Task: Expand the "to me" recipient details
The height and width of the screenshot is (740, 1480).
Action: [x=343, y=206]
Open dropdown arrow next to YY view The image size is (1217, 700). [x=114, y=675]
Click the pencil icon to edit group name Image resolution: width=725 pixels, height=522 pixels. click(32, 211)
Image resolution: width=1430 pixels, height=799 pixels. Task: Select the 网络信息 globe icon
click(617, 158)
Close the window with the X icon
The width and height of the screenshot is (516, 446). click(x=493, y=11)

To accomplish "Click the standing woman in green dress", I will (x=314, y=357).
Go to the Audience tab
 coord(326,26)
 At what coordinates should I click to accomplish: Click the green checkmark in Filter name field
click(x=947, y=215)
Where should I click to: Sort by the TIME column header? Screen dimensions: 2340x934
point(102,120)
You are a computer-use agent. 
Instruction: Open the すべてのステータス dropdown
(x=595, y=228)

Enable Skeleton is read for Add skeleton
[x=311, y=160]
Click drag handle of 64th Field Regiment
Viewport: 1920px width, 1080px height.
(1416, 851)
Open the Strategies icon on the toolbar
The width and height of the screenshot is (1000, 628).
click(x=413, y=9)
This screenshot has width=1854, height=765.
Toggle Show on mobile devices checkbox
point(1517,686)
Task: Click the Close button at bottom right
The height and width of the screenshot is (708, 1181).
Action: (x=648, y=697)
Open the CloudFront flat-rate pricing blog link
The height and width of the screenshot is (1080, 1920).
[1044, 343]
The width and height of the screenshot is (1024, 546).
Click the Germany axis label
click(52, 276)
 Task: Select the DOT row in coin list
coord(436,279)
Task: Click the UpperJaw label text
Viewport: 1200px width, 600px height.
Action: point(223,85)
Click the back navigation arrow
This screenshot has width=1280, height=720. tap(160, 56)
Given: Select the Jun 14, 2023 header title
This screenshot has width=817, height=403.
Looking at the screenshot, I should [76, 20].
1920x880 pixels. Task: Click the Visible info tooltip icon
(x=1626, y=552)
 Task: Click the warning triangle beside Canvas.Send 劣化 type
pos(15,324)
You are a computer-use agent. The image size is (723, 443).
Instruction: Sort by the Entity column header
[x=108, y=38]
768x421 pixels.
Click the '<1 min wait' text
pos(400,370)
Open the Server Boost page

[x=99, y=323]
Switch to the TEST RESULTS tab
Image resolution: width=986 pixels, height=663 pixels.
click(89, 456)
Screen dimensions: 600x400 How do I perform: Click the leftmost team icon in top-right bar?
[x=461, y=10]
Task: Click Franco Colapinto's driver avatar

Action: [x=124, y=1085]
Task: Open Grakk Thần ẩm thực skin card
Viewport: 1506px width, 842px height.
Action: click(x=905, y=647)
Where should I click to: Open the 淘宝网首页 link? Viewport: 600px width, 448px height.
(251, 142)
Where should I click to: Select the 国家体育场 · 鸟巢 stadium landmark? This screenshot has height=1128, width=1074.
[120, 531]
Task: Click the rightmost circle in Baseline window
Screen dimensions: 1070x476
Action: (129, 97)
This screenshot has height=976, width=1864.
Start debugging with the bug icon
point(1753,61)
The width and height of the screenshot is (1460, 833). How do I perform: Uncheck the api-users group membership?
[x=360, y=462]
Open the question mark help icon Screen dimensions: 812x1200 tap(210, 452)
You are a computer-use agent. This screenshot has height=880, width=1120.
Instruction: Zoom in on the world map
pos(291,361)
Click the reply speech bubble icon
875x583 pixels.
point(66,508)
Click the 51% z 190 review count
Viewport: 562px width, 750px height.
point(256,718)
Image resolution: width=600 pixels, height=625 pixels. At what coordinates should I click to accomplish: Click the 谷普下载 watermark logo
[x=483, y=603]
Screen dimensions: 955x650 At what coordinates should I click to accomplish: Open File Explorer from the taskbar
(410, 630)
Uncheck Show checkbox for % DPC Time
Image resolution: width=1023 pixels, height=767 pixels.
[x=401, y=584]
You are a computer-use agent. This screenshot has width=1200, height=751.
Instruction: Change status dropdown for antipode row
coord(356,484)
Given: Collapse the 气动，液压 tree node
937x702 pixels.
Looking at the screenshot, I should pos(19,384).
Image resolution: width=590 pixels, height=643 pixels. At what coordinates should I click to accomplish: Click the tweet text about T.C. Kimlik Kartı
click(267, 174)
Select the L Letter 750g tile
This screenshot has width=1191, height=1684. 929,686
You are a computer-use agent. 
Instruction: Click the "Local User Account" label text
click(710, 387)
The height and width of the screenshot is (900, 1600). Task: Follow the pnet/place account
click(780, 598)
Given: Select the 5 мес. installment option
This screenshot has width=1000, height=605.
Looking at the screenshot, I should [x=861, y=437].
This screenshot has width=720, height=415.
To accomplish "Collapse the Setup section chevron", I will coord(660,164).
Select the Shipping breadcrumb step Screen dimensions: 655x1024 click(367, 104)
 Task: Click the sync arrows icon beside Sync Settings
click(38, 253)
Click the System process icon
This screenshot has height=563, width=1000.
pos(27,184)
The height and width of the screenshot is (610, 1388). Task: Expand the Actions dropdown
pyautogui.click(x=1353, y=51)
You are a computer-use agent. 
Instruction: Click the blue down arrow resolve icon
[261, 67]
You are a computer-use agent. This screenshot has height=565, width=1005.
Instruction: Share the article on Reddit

* _WORK INSTRUCTION_
Only a number should be returned: how many lines in the material contain "Collapse"?

* _ANSWER_
2